The characters who will be forever ingrained in my mind.  The Swankee Twins, two little old guys, couldn’t have been much over five feet tall, both wore overhauls and a seed corn cap.  Oh, the stories they’d tell and laugh!  Swede, who always called me Blondie and Trouble, he called my mom Blondie when she was growing up in The Hill as well!  Ol’ Elza (my first boyfriend, his boys were both older than my folks), his baby blue and white Chevy pickup, always wearing his overhauls and ear flapper hat during the cold weather and weathered old white straw cowboy hat in the warm weather months.  He had a pocket watch with a leather strap, he’d pull it out and have kids come and listen to it.  The day he did that to my daughter, the tears that came to my eyes, he was well into his 80’s at that time.  Ruthie, the little red headed spit fire who owned and ran the cafe, maybe five foot tall on a good day, she’d sit with the guys and play cards in the afternoons, smoking and cussing right along with them!  Her daughter was one of my mom’s best friends all through school. 

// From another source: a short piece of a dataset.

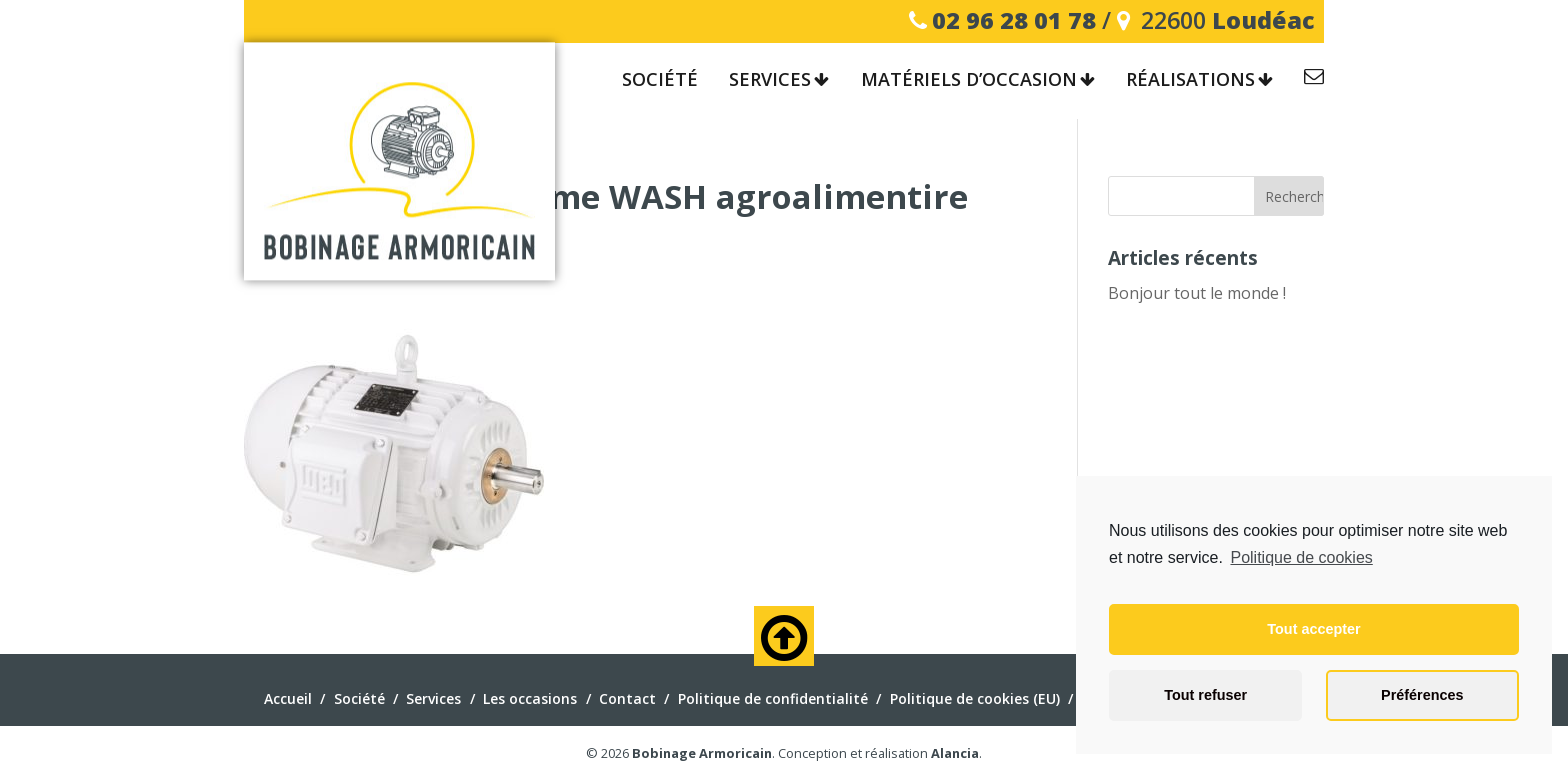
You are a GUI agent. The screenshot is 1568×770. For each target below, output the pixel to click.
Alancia (955, 753)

Our little town is barely a spot along the road anymore.  No cafe, no store…the bank is only open a few days a week in the morning, the beauty shop is open two afternoons and one morning a week.  The school is now our counties Emergency Services headquarters.  My senior year was the first year in our new school 10 miles north, all grades in one building.  We don’t even have a post office anymore. 

I love that little town more than I can express.  The pride in that town is undeniable.  The townspeople have flags up during Memorial Day weekend, and any other holiday that calls for the flags.  The cemetery is absolutely breathtaking during the holidays, flags lining the drive. My Grandfather would be proud, he was sexton of the cemetery for many years and was a stickler for how it was to be kept (definitely where I get it from).  It hurts my heart to see the shell it has become.  In my mind I can see it as it used to be and no matter how it appears now, my heart will never forget the wonderfulness of the old days!